Age and Disability Discrimination in the Workplace


We acted for Mrs Eileen Jolly in her successful claim against Royal Berkshire NHS Trust for unfair dismissal, age discrimination and disability discrimination. The Media dubbed Mrs Jolly the oldest ever claimant. Whether or not that is true we cannot say, but as an octogenarian Mrs Jolly is almost certainly one of the oldest:- Eileen Jolly v Royal Berkshire NHS Foundation Trust

Mrs Jolly started working for the Royal Berkshire NHS Trust in 1991 aged 61. During her 25 years’ service she held several posts including that of Medical Secretary to a Consultant for 10 years.

In 2015 following changes she was given a new job title of Patient Pathway Coordinator. She was given a bit of training but it was inadequate and she continued to carry out many of her original duties as a Medical Secretary.

In September 2016 Mrs Jolly was told she was being investigated for 3 breaches of duty and she was escorted off the premises. Later Mrs Jolly was informed that she was being investigated under the Hospital’s Capability Procedure. Mrs Jolly was invited to a meeting at short notice. She wanted to bring her trade union representative with her. The representative was unavailable. Mrs Jolly asked for a postponement until after her pre-booked holiday. The Hospital refused and set a new date a few days later, which neither Mrs Jolly or her trade union representative could attend. The Hospital refused to postpone the meeting again and insisted she answer a list of written questions during her holiday.

**Stored data**
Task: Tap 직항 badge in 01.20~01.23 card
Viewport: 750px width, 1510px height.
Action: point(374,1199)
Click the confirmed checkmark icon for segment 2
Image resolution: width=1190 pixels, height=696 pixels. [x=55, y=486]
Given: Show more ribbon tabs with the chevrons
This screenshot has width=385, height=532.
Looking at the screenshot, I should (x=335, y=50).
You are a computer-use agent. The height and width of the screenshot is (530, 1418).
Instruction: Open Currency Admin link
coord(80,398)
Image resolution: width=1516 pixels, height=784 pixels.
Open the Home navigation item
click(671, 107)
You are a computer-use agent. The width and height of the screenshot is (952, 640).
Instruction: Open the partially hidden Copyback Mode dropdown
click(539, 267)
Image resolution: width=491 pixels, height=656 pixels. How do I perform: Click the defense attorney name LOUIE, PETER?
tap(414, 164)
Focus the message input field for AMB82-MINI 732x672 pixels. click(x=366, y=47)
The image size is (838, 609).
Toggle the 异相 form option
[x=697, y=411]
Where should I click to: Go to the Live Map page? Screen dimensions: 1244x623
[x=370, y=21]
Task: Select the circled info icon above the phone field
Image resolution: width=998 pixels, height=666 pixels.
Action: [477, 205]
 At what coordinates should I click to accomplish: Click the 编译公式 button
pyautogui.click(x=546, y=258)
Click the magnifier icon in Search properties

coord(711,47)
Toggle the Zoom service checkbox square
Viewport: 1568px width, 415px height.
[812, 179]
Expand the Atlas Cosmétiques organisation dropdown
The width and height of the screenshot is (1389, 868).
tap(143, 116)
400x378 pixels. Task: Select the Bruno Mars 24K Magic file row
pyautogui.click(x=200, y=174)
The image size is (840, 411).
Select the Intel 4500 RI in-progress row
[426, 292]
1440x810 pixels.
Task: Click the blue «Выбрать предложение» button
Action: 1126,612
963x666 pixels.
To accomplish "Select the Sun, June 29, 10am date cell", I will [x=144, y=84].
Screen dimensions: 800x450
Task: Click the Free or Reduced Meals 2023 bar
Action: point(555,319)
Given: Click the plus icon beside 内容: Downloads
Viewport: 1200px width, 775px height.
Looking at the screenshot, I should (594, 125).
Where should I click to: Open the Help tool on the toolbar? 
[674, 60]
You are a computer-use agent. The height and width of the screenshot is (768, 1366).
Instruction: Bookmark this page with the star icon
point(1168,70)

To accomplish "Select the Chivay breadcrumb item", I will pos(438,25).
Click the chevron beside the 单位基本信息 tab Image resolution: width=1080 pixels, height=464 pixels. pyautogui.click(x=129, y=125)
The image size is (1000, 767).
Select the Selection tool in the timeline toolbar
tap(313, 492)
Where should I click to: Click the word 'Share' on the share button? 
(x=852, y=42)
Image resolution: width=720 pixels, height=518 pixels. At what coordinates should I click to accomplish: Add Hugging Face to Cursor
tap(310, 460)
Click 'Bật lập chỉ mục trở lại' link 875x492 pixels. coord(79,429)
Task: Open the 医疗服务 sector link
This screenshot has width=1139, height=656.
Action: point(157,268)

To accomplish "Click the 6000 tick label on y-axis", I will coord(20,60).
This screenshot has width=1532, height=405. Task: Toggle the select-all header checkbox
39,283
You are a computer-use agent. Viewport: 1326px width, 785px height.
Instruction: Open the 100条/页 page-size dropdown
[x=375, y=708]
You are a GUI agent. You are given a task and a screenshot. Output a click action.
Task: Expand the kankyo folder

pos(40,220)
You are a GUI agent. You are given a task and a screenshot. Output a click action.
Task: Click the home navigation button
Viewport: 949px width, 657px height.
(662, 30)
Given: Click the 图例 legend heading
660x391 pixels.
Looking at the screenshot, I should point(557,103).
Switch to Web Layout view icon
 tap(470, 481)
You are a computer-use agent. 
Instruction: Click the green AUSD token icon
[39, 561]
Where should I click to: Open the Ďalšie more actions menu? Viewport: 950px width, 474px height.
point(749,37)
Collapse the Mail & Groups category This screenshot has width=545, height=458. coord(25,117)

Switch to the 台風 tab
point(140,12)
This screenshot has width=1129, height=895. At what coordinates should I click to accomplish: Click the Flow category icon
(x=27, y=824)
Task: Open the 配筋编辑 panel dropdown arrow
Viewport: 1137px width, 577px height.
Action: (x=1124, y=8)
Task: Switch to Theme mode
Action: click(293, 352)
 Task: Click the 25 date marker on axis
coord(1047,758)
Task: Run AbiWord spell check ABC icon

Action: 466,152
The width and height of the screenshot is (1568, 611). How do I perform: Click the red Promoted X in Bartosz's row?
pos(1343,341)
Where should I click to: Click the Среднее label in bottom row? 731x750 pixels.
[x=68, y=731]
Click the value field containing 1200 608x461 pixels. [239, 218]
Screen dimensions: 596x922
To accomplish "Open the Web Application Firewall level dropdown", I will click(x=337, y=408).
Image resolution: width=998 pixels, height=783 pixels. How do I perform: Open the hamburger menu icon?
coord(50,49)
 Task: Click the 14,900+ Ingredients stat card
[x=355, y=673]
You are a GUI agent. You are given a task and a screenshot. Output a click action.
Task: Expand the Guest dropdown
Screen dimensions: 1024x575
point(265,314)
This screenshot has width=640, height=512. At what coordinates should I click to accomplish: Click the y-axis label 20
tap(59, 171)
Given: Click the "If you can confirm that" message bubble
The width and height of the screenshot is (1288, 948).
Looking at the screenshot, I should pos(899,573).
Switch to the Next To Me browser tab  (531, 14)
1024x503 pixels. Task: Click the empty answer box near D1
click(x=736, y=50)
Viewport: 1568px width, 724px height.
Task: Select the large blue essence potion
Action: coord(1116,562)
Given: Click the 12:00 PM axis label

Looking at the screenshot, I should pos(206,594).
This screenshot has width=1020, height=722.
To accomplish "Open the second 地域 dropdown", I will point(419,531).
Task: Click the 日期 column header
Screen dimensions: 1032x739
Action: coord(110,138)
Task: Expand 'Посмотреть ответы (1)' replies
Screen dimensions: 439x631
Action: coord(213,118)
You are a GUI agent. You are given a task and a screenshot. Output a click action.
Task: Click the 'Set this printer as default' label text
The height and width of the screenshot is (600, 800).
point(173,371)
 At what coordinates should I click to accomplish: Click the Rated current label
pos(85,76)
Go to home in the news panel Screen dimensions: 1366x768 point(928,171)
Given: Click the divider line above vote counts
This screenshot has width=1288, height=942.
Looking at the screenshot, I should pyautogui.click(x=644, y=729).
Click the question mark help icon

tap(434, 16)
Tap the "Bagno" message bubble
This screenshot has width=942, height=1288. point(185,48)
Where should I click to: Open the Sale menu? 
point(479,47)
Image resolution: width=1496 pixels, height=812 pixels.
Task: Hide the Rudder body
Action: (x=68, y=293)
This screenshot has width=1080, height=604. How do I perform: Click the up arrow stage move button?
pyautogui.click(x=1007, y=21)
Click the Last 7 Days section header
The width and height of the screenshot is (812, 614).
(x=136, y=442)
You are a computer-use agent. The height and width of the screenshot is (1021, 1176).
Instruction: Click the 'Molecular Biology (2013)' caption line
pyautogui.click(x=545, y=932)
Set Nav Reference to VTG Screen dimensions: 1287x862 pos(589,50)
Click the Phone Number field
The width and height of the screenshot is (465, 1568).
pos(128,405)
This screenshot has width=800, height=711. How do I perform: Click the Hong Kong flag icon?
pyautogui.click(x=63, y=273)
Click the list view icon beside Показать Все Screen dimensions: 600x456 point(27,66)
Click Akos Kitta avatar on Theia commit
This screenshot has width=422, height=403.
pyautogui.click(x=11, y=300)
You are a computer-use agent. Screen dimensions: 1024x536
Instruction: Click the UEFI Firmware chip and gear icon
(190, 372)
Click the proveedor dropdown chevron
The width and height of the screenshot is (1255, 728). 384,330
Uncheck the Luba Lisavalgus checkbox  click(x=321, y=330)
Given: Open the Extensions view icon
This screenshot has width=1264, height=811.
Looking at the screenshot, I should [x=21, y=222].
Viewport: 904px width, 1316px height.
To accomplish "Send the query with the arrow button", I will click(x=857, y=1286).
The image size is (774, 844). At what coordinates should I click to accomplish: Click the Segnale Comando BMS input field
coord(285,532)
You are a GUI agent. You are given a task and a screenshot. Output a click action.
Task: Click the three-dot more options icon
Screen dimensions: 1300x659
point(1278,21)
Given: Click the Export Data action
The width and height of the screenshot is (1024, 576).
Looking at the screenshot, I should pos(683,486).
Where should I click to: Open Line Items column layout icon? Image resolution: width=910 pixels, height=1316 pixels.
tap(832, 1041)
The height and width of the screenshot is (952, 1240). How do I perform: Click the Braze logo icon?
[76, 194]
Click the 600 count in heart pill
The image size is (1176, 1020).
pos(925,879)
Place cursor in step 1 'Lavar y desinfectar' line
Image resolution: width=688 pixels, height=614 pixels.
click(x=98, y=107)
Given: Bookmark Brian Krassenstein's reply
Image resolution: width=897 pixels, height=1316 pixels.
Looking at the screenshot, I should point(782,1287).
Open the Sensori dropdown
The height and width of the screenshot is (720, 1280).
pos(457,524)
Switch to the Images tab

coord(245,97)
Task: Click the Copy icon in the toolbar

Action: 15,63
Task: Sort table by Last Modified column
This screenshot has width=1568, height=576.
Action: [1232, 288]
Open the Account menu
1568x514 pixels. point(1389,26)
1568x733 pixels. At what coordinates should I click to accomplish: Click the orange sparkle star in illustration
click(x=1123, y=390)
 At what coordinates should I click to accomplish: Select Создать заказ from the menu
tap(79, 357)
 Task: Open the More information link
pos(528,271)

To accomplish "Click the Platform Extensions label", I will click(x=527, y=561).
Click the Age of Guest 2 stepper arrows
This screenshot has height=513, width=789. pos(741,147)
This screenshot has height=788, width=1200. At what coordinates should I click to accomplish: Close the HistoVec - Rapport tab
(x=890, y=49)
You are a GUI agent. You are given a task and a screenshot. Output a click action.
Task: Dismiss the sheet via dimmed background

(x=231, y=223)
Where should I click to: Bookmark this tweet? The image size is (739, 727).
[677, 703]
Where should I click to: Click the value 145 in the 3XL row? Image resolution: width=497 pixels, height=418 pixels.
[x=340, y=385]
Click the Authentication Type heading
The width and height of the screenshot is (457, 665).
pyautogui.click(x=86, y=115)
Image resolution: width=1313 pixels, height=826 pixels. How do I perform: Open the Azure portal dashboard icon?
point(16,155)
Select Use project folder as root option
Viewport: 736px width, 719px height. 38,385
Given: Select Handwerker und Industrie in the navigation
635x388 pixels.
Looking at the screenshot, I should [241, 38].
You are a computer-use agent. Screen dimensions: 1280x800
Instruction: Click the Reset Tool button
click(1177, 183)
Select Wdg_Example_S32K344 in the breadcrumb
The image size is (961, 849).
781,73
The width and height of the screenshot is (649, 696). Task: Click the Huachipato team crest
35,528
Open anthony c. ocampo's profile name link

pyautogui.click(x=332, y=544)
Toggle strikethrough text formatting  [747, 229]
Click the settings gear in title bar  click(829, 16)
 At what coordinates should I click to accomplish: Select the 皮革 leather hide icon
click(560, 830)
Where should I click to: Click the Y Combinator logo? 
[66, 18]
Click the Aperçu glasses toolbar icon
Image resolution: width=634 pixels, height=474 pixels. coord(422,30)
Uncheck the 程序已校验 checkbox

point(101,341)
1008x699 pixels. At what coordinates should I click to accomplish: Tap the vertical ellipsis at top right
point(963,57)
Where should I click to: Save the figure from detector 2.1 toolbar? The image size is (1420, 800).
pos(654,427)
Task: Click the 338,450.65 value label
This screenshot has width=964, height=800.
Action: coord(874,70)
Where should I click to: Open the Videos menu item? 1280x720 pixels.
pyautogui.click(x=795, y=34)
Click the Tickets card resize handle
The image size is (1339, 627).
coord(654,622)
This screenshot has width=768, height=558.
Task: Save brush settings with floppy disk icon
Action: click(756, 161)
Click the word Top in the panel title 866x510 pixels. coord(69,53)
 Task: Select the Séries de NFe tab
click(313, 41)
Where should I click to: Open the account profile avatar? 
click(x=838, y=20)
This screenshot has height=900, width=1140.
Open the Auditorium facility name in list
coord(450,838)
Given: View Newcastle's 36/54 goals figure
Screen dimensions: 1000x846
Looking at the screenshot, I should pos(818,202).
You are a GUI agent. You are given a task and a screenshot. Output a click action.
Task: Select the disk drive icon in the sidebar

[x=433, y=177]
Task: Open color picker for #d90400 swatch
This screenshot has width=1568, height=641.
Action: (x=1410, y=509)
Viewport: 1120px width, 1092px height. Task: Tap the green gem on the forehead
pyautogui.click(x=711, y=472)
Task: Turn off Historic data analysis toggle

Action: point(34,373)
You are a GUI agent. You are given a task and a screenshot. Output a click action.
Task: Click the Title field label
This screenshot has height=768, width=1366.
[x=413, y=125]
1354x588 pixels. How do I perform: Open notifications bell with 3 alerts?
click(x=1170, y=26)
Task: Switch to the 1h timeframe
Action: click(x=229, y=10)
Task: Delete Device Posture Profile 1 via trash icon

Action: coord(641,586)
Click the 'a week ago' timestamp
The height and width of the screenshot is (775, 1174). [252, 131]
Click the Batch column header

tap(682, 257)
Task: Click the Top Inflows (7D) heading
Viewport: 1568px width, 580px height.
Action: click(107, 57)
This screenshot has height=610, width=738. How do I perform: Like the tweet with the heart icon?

**Problem**
Continue the account of Mrs Jolly's workplace discrimination case from the point where it stops above.

**Exercise answer**
Mrs Jolly was invited to a formal meeting under the Capability Procedure and was accused of being responsible for “multiple patient breaches”, and warned that she could be dismissed. The Hospital’s Capability Procedure provided that an individual could be dismissed without prior warnings if there was a “catastrophic failure in performance”. Mrs Jolly submitted a grievance and claimed that she was being discriminated against because of her age. She said that she hadn’t been trained properly and referred to the fact that her Consultant was happy with her work. The Hospital did not deal with her grievance in accordance with its own procedures and went on to dismiss her. Mrs Jolly appealed but the Trust failed to deal with her appeal.

Mrs Jolly claimed that she had been subjected to age and disability discrimination and that she had been unfairly dismissed.

Mrs Jolly was successful in all her claims. The Tribunal found that assumptions that the Hospital made about her age and health were the driving force behind the dismissal.

The Tribunal specifically found that Mrs Jolly had been treated less favourably than a younger person or a person who did not have her disabilities. The Tribunal agreed with Mrs Jolly’s view that she had been made a scapegoat for wider failures at the Hospital.

The decision on compensation has yet to be made. That will take place in October 2019. In the meantime Mrs Jolly has at least gone some way to restoring her good name although nothing will bring back the career she loved.